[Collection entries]
....................

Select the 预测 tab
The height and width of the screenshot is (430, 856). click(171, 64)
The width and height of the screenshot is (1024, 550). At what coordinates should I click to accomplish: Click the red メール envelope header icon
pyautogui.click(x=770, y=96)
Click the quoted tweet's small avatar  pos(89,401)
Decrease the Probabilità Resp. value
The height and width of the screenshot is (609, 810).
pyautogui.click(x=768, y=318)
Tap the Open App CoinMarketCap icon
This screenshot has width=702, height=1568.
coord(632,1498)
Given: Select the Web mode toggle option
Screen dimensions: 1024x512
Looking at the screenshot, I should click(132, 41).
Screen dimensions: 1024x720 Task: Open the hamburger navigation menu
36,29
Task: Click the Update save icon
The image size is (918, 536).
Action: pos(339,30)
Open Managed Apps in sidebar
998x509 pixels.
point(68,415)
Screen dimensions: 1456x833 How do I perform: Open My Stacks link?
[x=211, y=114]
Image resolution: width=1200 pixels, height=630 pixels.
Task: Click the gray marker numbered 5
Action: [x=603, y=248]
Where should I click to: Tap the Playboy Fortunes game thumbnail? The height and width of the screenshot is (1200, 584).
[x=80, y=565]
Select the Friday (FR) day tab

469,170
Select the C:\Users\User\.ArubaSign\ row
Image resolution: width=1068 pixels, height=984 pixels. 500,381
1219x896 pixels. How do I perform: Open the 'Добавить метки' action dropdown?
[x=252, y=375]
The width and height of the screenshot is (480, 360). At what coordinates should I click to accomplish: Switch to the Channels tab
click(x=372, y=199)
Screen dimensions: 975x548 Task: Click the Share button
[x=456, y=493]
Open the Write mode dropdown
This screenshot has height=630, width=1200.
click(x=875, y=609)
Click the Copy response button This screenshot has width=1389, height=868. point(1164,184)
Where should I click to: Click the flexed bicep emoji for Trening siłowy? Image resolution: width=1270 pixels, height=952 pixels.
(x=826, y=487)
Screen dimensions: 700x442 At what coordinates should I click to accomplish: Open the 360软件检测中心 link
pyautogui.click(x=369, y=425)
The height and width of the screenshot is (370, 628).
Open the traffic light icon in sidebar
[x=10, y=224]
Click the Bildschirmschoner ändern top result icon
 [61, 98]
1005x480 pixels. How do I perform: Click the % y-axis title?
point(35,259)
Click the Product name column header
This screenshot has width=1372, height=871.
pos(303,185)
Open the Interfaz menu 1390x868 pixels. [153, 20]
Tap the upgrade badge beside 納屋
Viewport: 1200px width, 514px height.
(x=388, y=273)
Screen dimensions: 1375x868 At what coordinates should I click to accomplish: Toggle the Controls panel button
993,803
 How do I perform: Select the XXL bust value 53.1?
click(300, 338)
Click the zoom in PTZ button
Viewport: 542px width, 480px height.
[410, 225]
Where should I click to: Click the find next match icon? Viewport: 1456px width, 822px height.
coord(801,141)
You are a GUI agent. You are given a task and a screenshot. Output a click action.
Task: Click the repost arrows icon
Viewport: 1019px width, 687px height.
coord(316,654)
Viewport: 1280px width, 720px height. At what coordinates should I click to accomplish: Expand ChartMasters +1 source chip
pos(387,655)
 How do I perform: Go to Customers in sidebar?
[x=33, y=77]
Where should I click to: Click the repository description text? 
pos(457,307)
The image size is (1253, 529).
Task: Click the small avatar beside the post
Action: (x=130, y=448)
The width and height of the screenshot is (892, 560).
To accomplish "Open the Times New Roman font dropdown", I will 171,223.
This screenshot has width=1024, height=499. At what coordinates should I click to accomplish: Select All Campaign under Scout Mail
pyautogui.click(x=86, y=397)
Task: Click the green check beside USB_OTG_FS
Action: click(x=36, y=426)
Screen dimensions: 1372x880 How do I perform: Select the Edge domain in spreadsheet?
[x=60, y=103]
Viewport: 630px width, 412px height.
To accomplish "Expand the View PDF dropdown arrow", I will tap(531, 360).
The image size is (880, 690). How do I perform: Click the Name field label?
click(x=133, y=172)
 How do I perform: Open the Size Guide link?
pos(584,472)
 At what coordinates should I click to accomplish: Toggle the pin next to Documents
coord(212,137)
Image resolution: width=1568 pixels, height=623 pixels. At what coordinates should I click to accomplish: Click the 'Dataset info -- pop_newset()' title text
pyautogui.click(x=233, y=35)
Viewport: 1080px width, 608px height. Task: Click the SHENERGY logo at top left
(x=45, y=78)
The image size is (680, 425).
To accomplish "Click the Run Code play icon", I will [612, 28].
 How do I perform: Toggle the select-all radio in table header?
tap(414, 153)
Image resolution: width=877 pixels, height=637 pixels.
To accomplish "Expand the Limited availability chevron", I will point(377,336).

....................

* **What to work on**
Write out the data above once more, exactly as it stands.

* **Answer space**
Select the 预测 tab
The height and width of the screenshot is (430, 856). click(171, 64)
The width and height of the screenshot is (1024, 550). At what coordinates should I click to accomplish: Click the red メール envelope header icon
pyautogui.click(x=770, y=96)
Click the quoted tweet's small avatar  pos(89,401)
Decrease the Probabilità Resp. value
The height and width of the screenshot is (609, 810).
pyautogui.click(x=768, y=318)
Tap the Open App CoinMarketCap icon
This screenshot has width=702, height=1568.
coord(632,1498)
Given: Select the Web mode toggle option
Screen dimensions: 1024x512
Looking at the screenshot, I should click(132, 41).
Screen dimensions: 1024x720 Task: Open the hamburger navigation menu
36,29
Task: Click the Update save icon
The image size is (918, 536).
Action: pos(339,30)
Open Managed Apps in sidebar
998x509 pixels.
point(68,415)
Screen dimensions: 1456x833 How do I perform: Open My Stacks link?
[x=211, y=114]
Image resolution: width=1200 pixels, height=630 pixels.
Task: Click the gray marker numbered 5
Action: [x=603, y=248]
Where should I click to: Tap the Playboy Fortunes game thumbnail? The height and width of the screenshot is (1200, 584).
[x=80, y=565]
Select the Friday (FR) day tab

469,170
Select the C:\Users\User\.ArubaSign\ row
Image resolution: width=1068 pixels, height=984 pixels. 500,381
1219x896 pixels. How do I perform: Open the 'Добавить метки' action dropdown?
[x=252, y=375]
The width and height of the screenshot is (480, 360). At what coordinates should I click to accomplish: Switch to the Channels tab
click(x=372, y=199)
Screen dimensions: 975x548 Task: Click the Share button
[x=456, y=493]
Open the Write mode dropdown
This screenshot has height=630, width=1200.
click(x=875, y=609)
Click the Copy response button This screenshot has width=1389, height=868. point(1164,184)
Where should I click to: Click the flexed bicep emoji for Trening siłowy? Image resolution: width=1270 pixels, height=952 pixels.
(x=826, y=487)
Screen dimensions: 700x442 At what coordinates should I click to accomplish: Open the 360软件检测中心 link
pyautogui.click(x=369, y=425)
The height and width of the screenshot is (370, 628).
Open the traffic light icon in sidebar
[x=10, y=224]
Click the Bildschirmschoner ändern top result icon
 [61, 98]
1005x480 pixels. How do I perform: Click the % y-axis title?
point(35,259)
Click the Product name column header
This screenshot has width=1372, height=871.
pos(303,185)
Open the Interfaz menu 1390x868 pixels. [153, 20]
Tap the upgrade badge beside 納屋
Viewport: 1200px width, 514px height.
(x=388, y=273)
Screen dimensions: 1375x868 At what coordinates should I click to accomplish: Toggle the Controls panel button
993,803
 How do I perform: Select the XXL bust value 53.1?
click(300, 338)
Click the zoom in PTZ button
Viewport: 542px width, 480px height.
[410, 225]
Where should I click to: Click the find next match icon? Viewport: 1456px width, 822px height.
coord(801,141)
You are a GUI agent. You are given a task and a screenshot. Output a click action.
Task: Click the repost arrows icon
Viewport: 1019px width, 687px height.
coord(316,654)
Viewport: 1280px width, 720px height. At what coordinates should I click to accomplish: Expand ChartMasters +1 source chip
pos(387,655)
 How do I perform: Go to Customers in sidebar?
[x=33, y=77]
Where should I click to: Click the repository description text? 
pos(457,307)
The image size is (1253, 529).
Task: Click the small avatar beside the post
Action: (x=130, y=448)
The width and height of the screenshot is (892, 560).
To accomplish "Open the Times New Roman font dropdown", I will 171,223.
This screenshot has width=1024, height=499. At what coordinates should I click to accomplish: Select All Campaign under Scout Mail
pyautogui.click(x=86, y=397)
Task: Click the green check beside USB_OTG_FS
Action: click(x=36, y=426)
Screen dimensions: 1372x880 How do I perform: Select the Edge domain in spreadsheet?
[x=60, y=103]
Viewport: 630px width, 412px height.
To accomplish "Expand the View PDF dropdown arrow", I will tap(531, 360).
The image size is (880, 690). How do I perform: Click the Name field label?
click(x=133, y=172)
 How do I perform: Open the Size Guide link?
pos(584,472)
 At what coordinates should I click to accomplish: Toggle the pin next to Documents
coord(212,137)
Image resolution: width=1568 pixels, height=623 pixels. At what coordinates should I click to accomplish: Click the 'Dataset info -- pop_newset()' title text
pyautogui.click(x=233, y=35)
Viewport: 1080px width, 608px height. Task: Click the SHENERGY logo at top left
(x=45, y=78)
The image size is (680, 425).
To accomplish "Click the Run Code play icon", I will [612, 28].
 How do I perform: Toggle the select-all radio in table header?
tap(414, 153)
Image resolution: width=877 pixels, height=637 pixels.
To accomplish "Expand the Limited availability chevron", I will point(377,336).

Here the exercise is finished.